East Sussex Downs and Weald

NHS Community Pharmacy Contractual Framework

Enhanced Service – Supply of Emergency Hormonal Contraception under Patient Group Direction

  1. Service description
  2. This service is aimed at the supply of Emergency Hormonal Contraception (EHC), the demand for which may be urgent and/or unpredictable.
  3. The pharmacy contractor will provide Levonelle 1500® free of charge to clients according to the terms and conditions of the East Sussex Downs & Weald and Hastings Rother PCTs Patient Group Direction for the Supply of Levonelle 1500® through Community Pharmacies.
  4. The pharmacy contractor will provide information and advice to the client around sexual health issues. They may also refer to specialist centres, support groups or other health and social care professionals where appropriate.
  5. Aims and intended service outcomes
  6. To improve access and choice for young persons to EHC
  7. To increase knowledge of emergency contraception and contraception for young persons.
  1. Service outline
  2. The pharmacy contractor has a duty to ensure that pharmacists and staff involved in the provision of the service are aware of and operate within local protocols and maintain patient confidentiality.
  3. Pharmacists are required to act according to relevant Child Protection Procedures when advising clients under the age of 16.
  4. The Contractor will offer either a Chlamydia Test to all 15-25 year olds requesting condoms or a Pregnancy Testing, or signpost the 15-25 year olds to where they can obtain a Chlamydia Test.

3.4.Training

Emergency contraception may only be supplied by a pharmacist accredited under the accompanying PGD. Medicine counter staff must be trained to refer each request for EHC.

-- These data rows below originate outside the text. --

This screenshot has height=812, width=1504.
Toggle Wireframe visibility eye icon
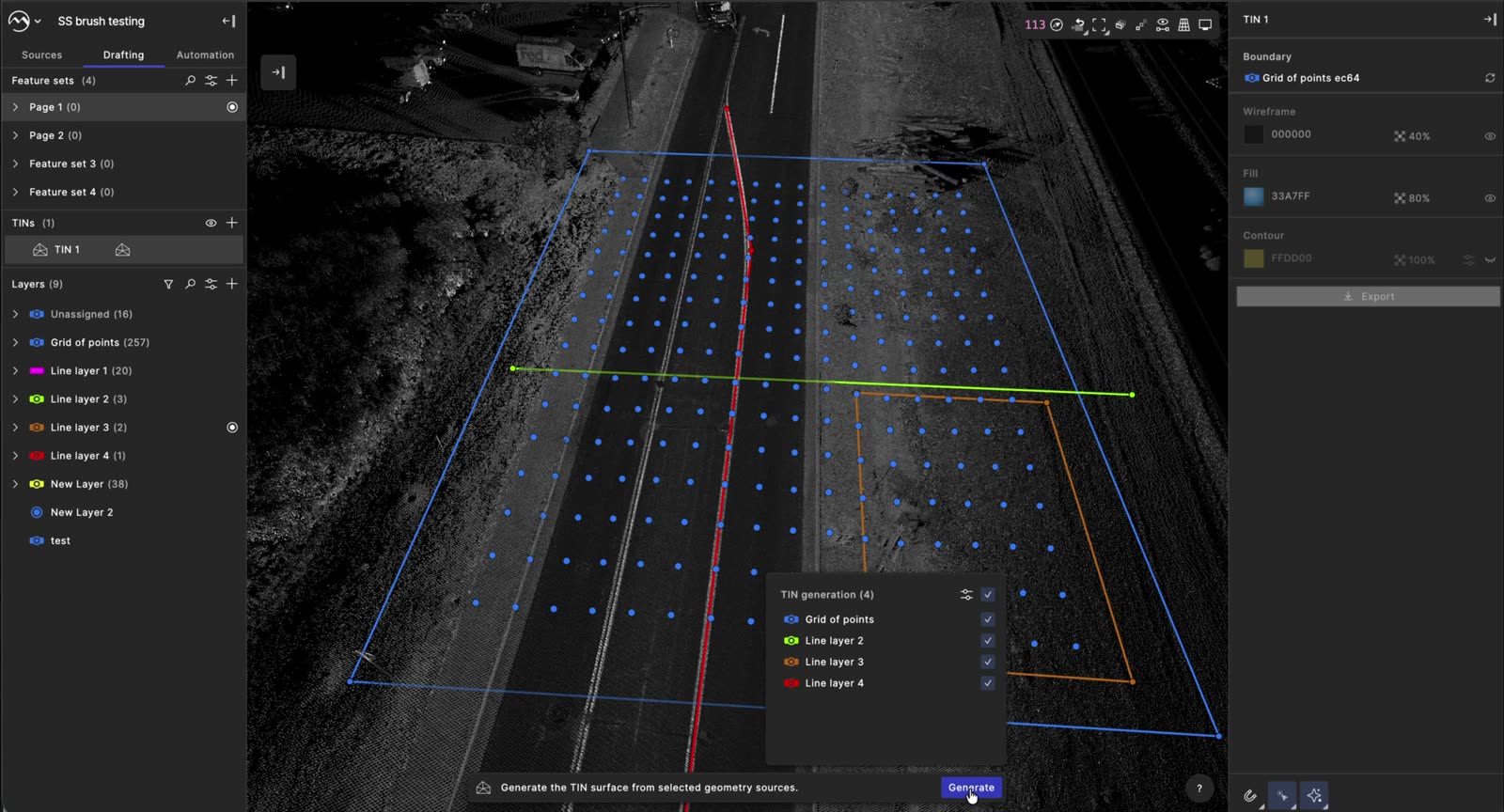click(x=1490, y=136)
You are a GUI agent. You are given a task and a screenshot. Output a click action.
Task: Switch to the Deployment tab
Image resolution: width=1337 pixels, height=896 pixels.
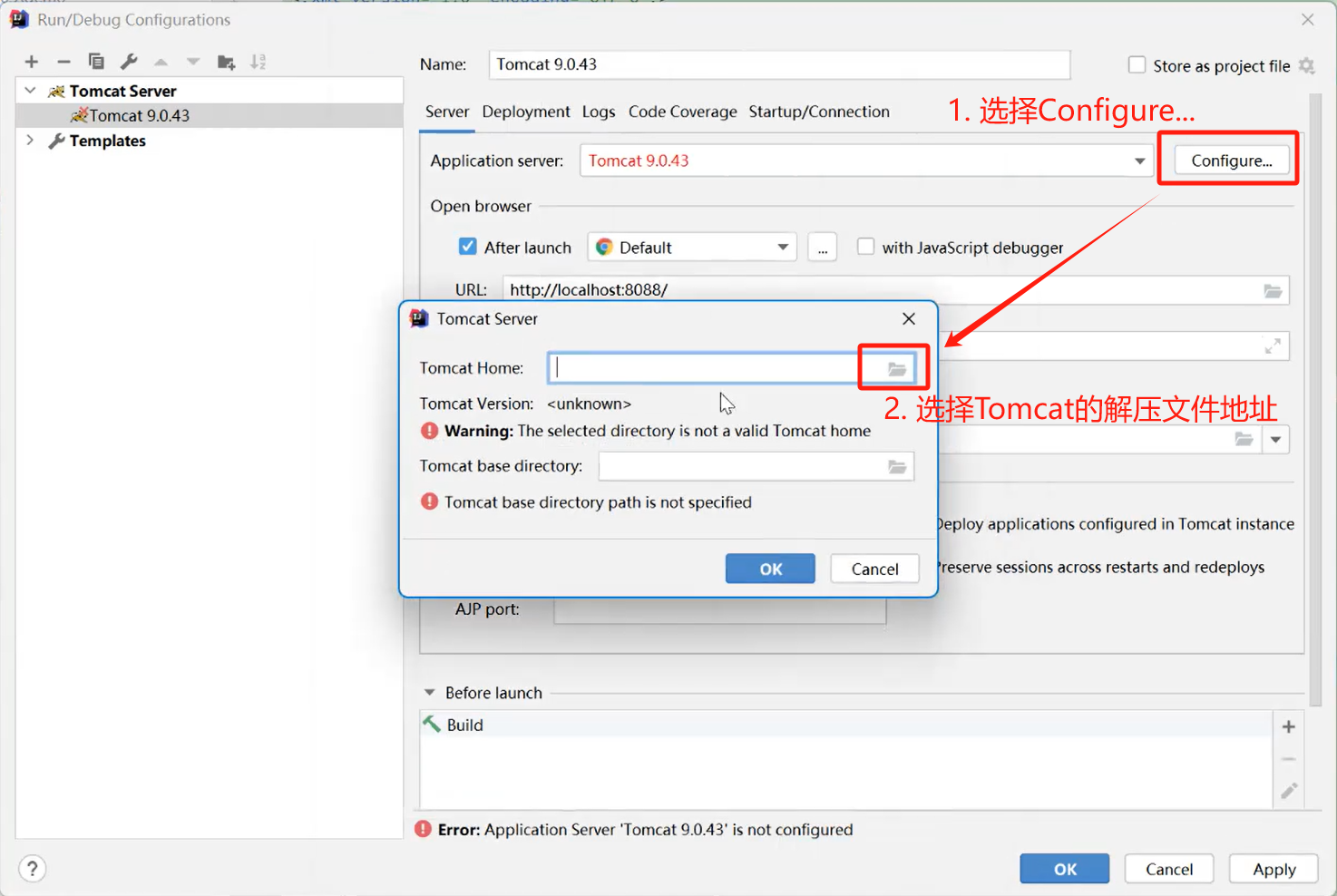click(x=526, y=112)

The pharmacist must have completed the attached Emergency Hormonal Contraception Harmonisation of Accreditation Group,Competencies and Training Framework.

3.5.Remuneration

The PCT will remunerate the contractors participating in this service according to the details set out below:

Consultation fee: £21.37 per case

Supply of EHC (ex VAT)£5.37

Fees and reimbursement costs should be submitted monthly in arrears to the PCT for payment.

The fee will be reviewed annually in line with inflation (currently 1.7%).

3.6.Premises

The contractor should ensure that a quiet area for confidential consultation is available within the pharmacy. This may be an area within the shop where privacy can be maintained rather than a separate room.

Cups and water should be available as the dose is for administration within the pharmacy.

3.7.Availability

A participating pharmacy should normally have an accredited pharmacist(s) available at least 5 days a week. If an accredited pharmacist is not available the client should be referred to the nearest available service.

On leaving the area, the pharmacy contractor engaging the pharmacist for this service must notify the PCT, key stakeholders and other participating pharmacies and stop the service until another suitably trained pharmacist can be engaged.

Any pharmacist so trained may take part in the service from any of the participating pharmacies within the PCT (or neighbouring areas that require the same training).

3.8.Audit and Record Keeping

The pharmacy should maintain appropriate records to ensure effective ongoing service delivery and audit.

Pharmacies will be expected to submit a copy of the monitoring form to the PCT for verification and audit on a monthly basis, along with the financial claims, while retaining a copy for the pharmacy’s own records.

  1. PCT Responsibilities

The PCT will:

  • Review the pharmacies supplying this service and determine whether it still meets the needs of the local population annually.
  • Arrange at least one contractor meeting per year to promote service development and update the knowledge of pharmacy staff.
  • Provide details of relevant referral points which pharmacy staff can use to signpost service users who require further assistance.
  • Disseminate information on the service to other pharmacy contractors and health care professionals in order that they can signpost patients to the service.
  1. Quality Indicators
  2. The pharmacy reviews its standard operating procedures and the referral pathways for the service on an annual basis.
  3. The pharmacy can demonstrate that pharmacists and staff involved in the provision of the service have undertaken CPD relevant to this service.
  4. The pharmacy participates in an annual PCT organised audit of service provision.
  5. The pharmacy co-operates with any locally agreed PCT-led assessment of service user experience.